Question

The wavelength of light while it is passing through water is \(540\,\text{nm}\). The refractive index of water is \( \frac{4}{3} \). The wavelength of the same light when it is passing through a transparent medium having refractive index of \( \frac{3}{2} \) is _________ nm.

• A. \(480\)
• B. \(840\)
• C. \(380\)
• D. \(540\)

Hint:

Frequency of light remains unchanged when it passes from one medium to another; only wavelength changes.

Answer 1

The Correct Option is A

Step 1: Use relation between wavelength and refractive index.
Wavelength in a medium is given by \[ \lambda = \frac{\lambda_0}{\mu}, \] where \( \lambda_0 \) is wavelength in vacuum and \( \mu \) is refractive index.

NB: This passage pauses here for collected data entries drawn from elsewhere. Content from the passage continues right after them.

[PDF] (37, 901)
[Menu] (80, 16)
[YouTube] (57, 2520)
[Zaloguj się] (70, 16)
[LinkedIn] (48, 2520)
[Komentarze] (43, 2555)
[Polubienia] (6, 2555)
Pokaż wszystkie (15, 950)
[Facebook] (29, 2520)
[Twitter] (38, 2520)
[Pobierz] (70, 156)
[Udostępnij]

Step 2: Find wavelength in vacuum.
For water, \[ \lambda_0 = \mu_{\text{water}} \times \lambda_{\text{water}} = \frac{4}{3} \times 540 = 720\,\text{nm}. \]

Step 3: Find wavelength in the second medium.
For refractive index \( \frac{3}{2} \), \[ \lambda = \frac{720}{\frac{3}{2}} = 720 \times \frac{2}{3} = 480\,\text{nm}. \]

Final Answer: \[ \boxed{480} \]